▶ [Work instructions]:
The entries below hold a line with "[Share on Twitter] (45, 794)" and a line with "15x20 Cm No Frame (105, 354)". Return those lines and all that lie between them, exactly and only.

[Stored data]
*** Block opens ***

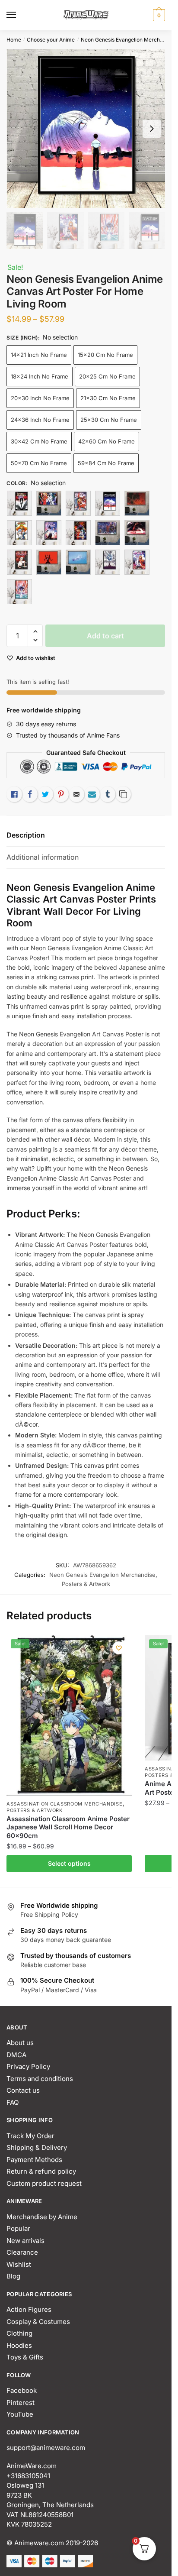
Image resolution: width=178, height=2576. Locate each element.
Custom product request (44, 2183)
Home (13, 39)
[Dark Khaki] (78, 533)
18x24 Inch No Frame (39, 376)
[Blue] (49, 503)
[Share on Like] (14, 794)
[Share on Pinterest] (61, 794)
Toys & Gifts (24, 2357)
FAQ (12, 2102)
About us (20, 2043)
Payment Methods (34, 2159)
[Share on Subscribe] (92, 794)
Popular (18, 2228)
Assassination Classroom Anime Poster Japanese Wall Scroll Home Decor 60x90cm (68, 1827)
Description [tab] (25, 835)
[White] (137, 562)
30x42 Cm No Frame (39, 441)
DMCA (16, 2055)
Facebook (21, 2390)
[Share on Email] (76, 794)
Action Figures (28, 2309)
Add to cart (105, 635)
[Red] (108, 562)
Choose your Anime (51, 39)
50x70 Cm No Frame (39, 463)
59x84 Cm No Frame (106, 463)
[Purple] (78, 562)
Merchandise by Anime (41, 2217)
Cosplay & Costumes (38, 2321)
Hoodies (19, 2345)
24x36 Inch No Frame (40, 419)
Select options (69, 1863)
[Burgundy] (108, 503)
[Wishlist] (118, 1647)
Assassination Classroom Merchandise (64, 1804)
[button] (35, 631)
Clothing (19, 2333)
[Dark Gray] (49, 533)
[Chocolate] (137, 503)
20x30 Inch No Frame (40, 398)
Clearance (22, 2252)
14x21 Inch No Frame (39, 354)
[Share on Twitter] (45, 794)
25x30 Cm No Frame (108, 419)
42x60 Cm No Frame (106, 441)
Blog (13, 2276)
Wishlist (18, 2264)
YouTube (19, 2414)
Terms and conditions (39, 2078)
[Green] (108, 533)
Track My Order (30, 2136)
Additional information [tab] (42, 857)
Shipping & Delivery (36, 2147)
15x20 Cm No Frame (105, 354)
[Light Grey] (137, 533)
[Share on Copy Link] (123, 794)
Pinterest (20, 2402)
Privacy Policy (28, 2066)
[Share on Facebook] (30, 794)
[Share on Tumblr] (107, 794)
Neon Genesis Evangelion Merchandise (128, 39)
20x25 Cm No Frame (107, 376)
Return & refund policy (41, 2171)
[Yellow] (19, 592)
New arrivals (25, 2240)
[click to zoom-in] (85, 128)
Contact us (23, 2090)
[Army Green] (19, 503)
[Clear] (19, 533)
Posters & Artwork (86, 1583)
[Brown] (78, 503)
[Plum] (49, 562)
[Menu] (19, 15)
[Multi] (19, 562)
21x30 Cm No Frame (108, 398)
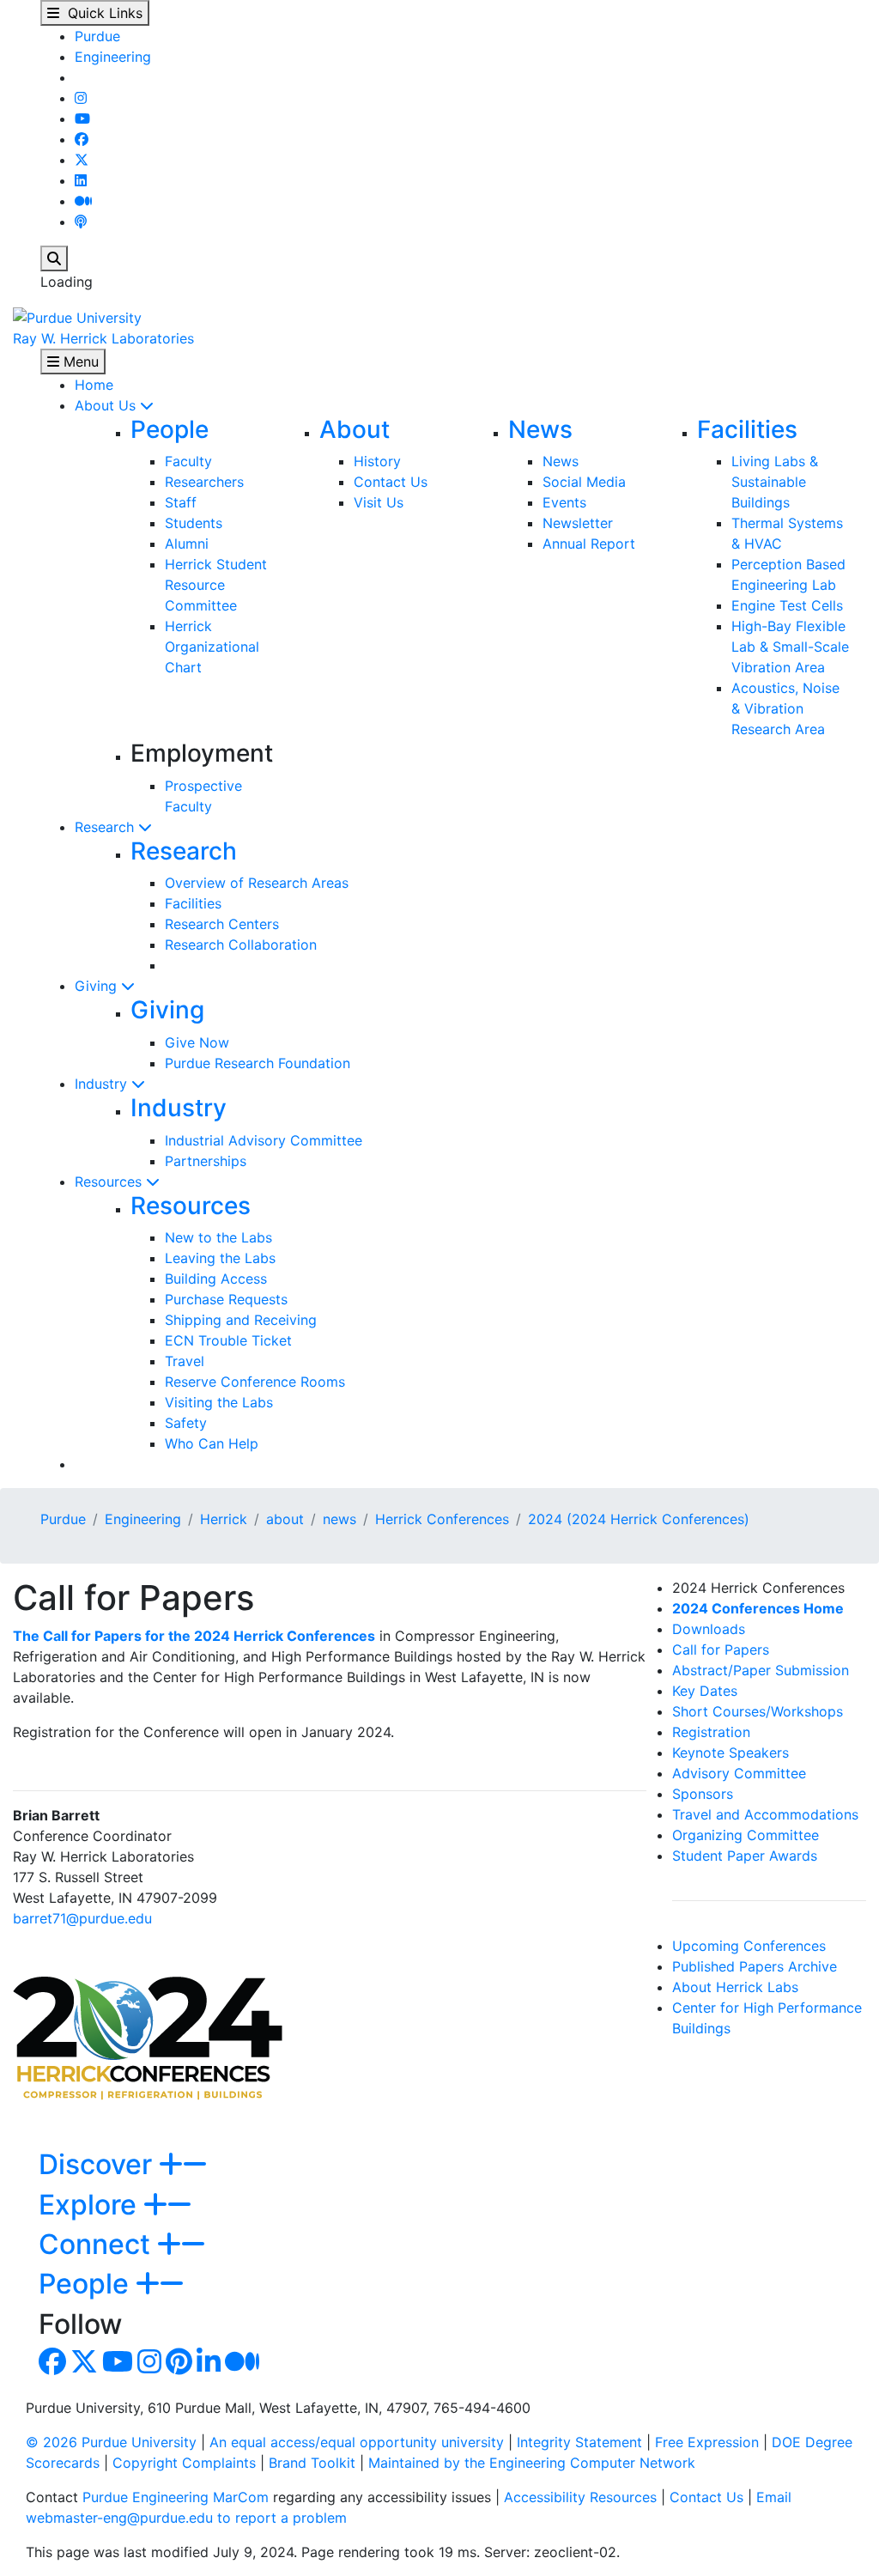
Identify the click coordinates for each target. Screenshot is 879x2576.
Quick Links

*** Block closes ***

▶ [Output for this task]:
[Share on Twitter] (45, 794)
25x30 Cm No Frame (108, 419)
42x60 Cm No Frame (106, 441)
Blog (13, 2276)
Wishlist (18, 2264)
YouTube (19, 2414)
Terms and conditions (39, 2078)
[Green] (108, 533)
Track My Order (30, 2136)
Additional information [tab] (42, 857)
Shipping & Delivery (36, 2147)
15x20 Cm No Frame (105, 354)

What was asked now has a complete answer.